Problem to solve:
The required output is a copy of each line in the material below that includes "toolbar".
-- Opening Marker --
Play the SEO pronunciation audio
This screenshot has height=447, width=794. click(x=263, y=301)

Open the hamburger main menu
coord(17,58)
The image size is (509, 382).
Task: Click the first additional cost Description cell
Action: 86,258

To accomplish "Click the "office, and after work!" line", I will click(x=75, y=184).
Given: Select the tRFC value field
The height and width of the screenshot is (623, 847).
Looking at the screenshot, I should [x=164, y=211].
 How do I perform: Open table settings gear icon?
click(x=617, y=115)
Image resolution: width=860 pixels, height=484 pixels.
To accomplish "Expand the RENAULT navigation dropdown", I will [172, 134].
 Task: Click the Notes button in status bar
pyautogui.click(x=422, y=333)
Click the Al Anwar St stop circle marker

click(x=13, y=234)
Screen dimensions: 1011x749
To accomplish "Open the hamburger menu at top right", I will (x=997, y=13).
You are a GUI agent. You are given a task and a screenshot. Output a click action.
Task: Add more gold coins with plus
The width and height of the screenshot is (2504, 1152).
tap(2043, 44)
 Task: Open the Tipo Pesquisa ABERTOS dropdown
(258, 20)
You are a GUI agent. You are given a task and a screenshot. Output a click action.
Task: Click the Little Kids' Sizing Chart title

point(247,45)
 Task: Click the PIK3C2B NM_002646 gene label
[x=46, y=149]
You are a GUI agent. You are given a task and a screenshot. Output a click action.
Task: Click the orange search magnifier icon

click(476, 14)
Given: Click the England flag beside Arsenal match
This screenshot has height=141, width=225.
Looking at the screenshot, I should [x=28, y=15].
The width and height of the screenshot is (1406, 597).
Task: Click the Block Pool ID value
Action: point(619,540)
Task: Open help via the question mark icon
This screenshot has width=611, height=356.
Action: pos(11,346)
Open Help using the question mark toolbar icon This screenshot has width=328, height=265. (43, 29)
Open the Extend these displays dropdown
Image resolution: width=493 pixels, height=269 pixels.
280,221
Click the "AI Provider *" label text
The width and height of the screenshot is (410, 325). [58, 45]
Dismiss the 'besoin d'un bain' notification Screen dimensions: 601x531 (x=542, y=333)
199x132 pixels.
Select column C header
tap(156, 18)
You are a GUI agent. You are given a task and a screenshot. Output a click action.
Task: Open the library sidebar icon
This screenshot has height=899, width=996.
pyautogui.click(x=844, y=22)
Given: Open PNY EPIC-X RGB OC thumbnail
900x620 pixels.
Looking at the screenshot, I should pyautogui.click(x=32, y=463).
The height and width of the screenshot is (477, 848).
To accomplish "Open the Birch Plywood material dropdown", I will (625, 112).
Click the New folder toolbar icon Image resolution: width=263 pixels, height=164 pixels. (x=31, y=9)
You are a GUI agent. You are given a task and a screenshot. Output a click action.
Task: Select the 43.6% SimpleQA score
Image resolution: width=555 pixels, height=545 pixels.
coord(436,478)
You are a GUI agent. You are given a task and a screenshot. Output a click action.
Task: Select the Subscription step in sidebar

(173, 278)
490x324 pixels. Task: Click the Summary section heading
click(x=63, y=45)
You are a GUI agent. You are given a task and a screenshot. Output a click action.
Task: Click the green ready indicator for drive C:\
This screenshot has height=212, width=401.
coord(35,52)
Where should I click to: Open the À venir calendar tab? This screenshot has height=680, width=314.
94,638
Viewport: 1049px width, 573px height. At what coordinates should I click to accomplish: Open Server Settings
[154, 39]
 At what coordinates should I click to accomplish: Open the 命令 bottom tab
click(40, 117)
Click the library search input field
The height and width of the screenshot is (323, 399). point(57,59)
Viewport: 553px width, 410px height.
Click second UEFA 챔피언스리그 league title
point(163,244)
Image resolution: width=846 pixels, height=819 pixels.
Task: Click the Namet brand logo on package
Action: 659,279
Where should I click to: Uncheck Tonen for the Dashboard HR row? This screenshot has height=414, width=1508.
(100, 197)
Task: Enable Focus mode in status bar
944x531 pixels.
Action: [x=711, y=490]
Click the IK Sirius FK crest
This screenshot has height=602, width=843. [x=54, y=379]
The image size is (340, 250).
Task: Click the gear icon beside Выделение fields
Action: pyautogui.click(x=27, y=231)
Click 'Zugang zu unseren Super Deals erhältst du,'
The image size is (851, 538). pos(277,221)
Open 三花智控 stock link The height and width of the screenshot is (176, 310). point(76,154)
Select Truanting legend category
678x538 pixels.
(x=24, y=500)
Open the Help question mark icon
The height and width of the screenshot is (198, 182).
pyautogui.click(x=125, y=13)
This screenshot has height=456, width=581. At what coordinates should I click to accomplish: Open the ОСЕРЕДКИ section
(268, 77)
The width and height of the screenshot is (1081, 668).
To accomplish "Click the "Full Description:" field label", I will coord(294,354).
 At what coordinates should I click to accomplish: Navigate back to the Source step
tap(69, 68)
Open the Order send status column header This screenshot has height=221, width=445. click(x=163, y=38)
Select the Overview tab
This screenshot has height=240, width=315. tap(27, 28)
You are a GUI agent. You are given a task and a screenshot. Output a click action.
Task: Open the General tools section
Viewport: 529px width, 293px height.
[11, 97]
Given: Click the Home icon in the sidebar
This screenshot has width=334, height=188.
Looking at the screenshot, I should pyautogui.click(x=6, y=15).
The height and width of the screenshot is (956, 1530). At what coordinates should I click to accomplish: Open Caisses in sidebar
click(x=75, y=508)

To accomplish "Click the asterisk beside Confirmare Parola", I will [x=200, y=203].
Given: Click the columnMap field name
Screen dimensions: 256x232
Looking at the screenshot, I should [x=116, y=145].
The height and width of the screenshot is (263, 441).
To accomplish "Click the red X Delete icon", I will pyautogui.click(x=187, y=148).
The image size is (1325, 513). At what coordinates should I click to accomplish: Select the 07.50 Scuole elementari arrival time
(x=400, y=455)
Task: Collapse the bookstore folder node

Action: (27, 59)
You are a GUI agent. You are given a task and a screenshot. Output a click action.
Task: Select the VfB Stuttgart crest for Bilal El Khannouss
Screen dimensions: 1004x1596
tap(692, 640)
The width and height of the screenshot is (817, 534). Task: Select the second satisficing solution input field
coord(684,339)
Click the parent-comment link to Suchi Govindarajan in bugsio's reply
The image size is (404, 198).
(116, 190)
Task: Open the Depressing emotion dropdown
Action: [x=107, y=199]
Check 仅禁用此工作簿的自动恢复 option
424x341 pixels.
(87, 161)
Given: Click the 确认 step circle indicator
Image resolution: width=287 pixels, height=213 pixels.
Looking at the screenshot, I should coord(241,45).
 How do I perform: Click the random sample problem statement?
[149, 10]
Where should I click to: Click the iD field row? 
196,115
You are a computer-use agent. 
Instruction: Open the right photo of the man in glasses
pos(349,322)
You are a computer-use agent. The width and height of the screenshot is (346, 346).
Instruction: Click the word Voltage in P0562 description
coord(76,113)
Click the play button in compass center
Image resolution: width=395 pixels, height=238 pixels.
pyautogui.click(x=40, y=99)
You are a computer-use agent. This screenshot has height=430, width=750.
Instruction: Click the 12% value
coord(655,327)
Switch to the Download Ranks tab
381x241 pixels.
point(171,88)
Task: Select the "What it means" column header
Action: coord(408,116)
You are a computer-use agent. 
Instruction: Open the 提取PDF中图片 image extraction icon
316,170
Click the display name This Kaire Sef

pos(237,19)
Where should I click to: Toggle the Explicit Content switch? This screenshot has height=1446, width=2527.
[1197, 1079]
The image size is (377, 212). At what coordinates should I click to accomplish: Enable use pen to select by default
-- Closing Marker --
Answer below:
Open Help using the question mark toolbar icon This screenshot has width=328, height=265. (43, 29)
Click the New folder toolbar icon Image resolution: width=263 pixels, height=164 pixels. (x=31, y=9)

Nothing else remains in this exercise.